INPUT RECORDS Start Marker

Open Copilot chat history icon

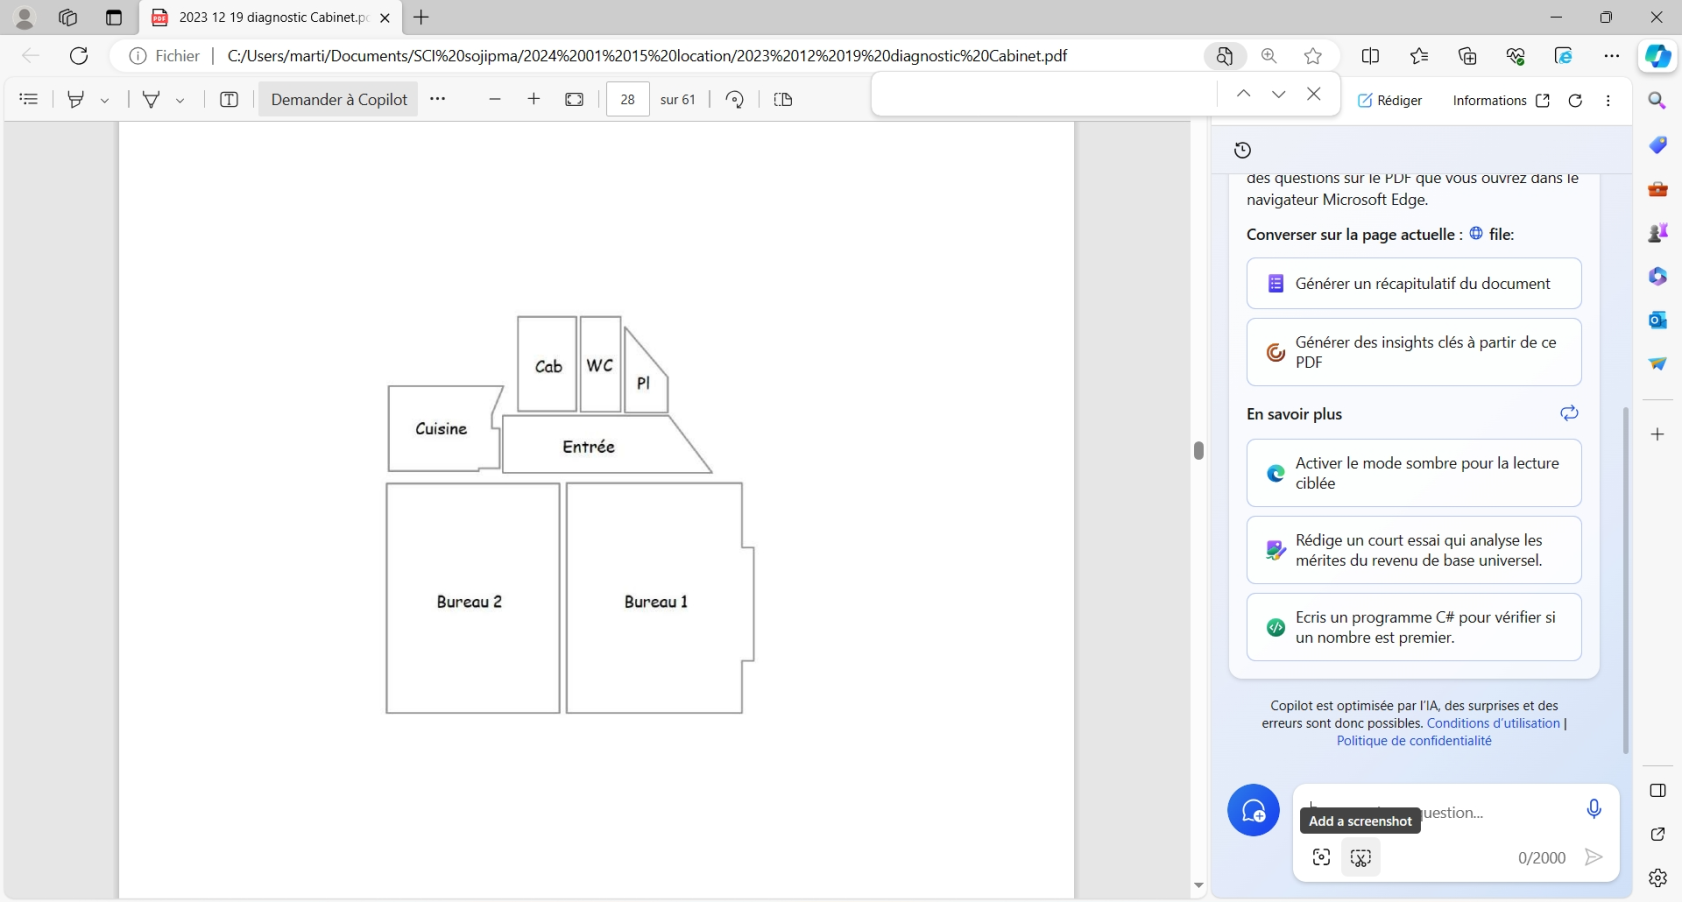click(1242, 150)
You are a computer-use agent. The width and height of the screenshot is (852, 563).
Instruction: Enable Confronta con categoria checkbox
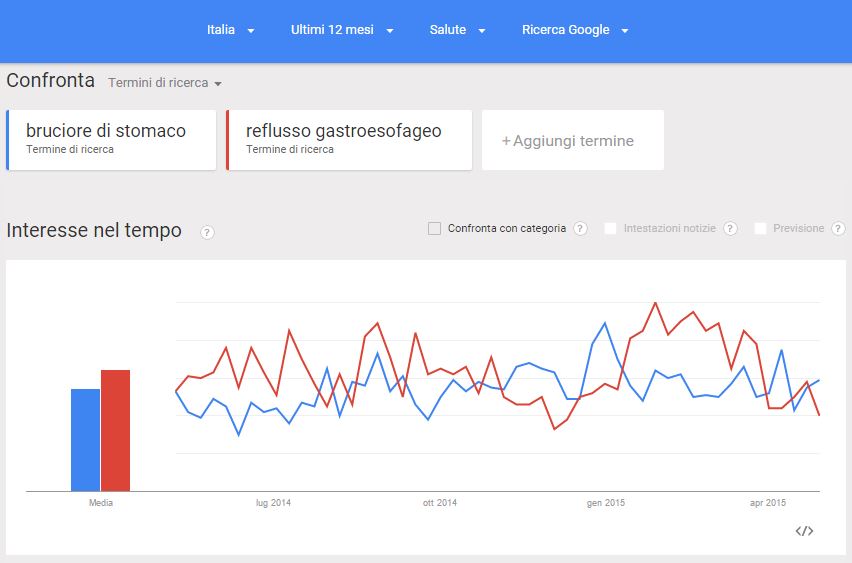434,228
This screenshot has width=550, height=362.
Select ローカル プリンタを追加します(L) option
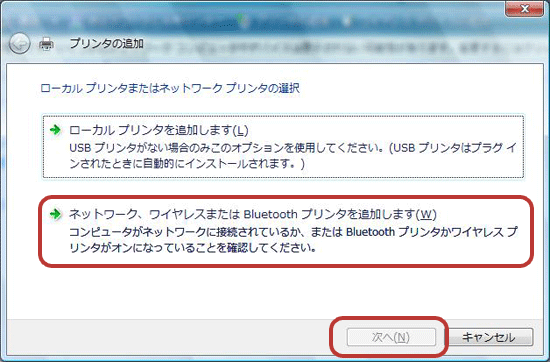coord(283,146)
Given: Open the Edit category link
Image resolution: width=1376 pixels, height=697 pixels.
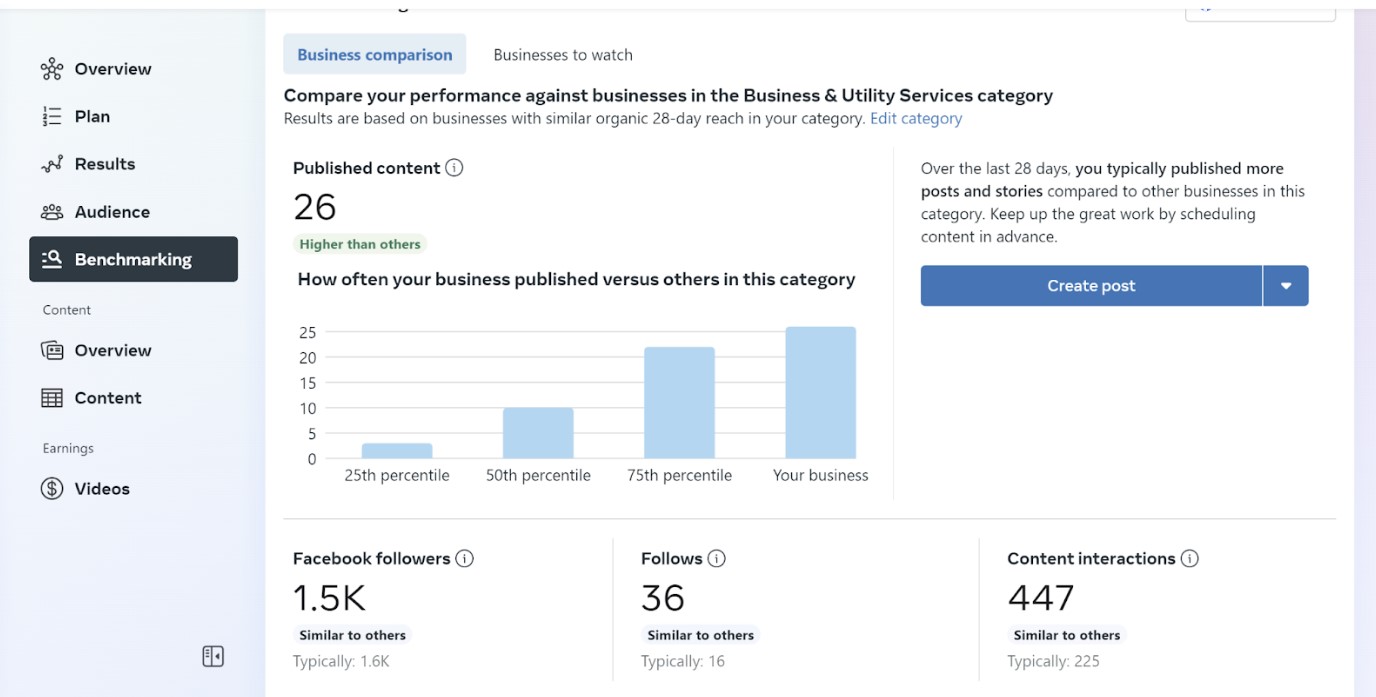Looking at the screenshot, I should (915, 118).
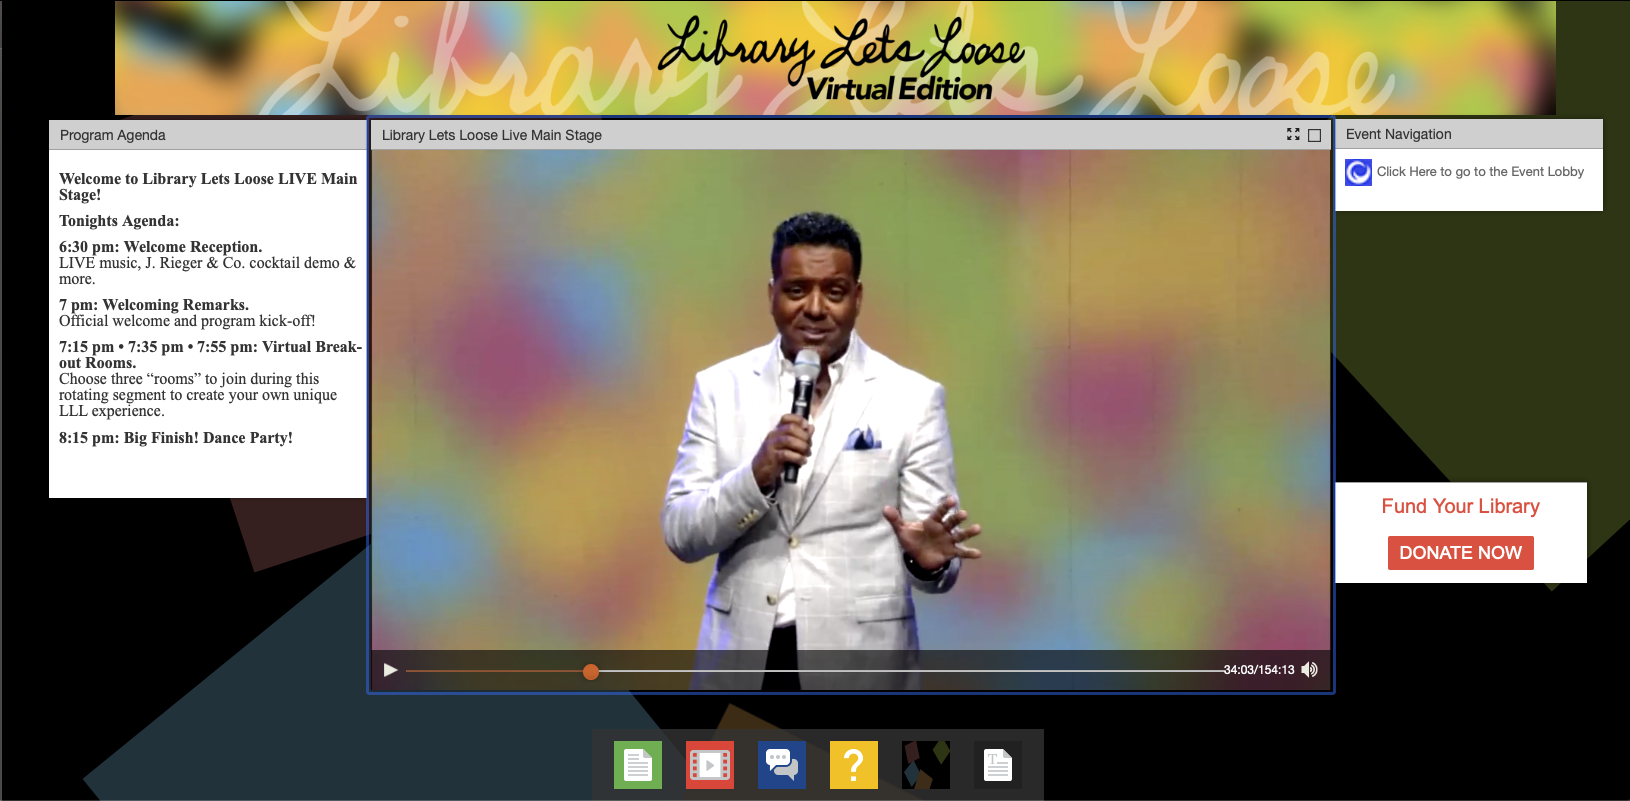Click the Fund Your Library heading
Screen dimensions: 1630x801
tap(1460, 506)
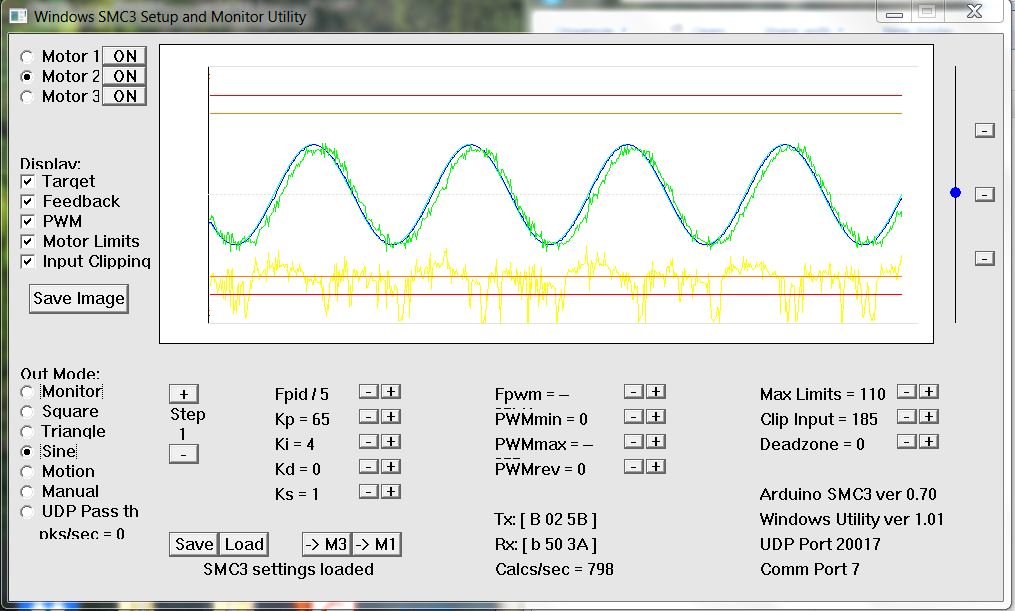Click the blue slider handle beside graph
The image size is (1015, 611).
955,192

INPUT RECORDS End Marker

### WHAT THIS TASK INVOLVES
Give back only the lines from the one that carries "Instruction: Enable Confronta" through the final line above, both included. Drop all pictures.

### RESULT OF THIS TASK
Instruction: Enable Confronta con categoria checkbox
434,228
This screenshot has width=550, height=362.
Select ローカル プリンタを追加します(L) option
coord(283,146)
Given: Open the Edit category link
Image resolution: width=1376 pixels, height=697 pixels.
Looking at the screenshot, I should (915, 118).
Click the Fund Your Library heading
Screen dimensions: 1630x801
tap(1460, 506)
Click the blue slider handle beside graph
The image size is (1015, 611).
955,192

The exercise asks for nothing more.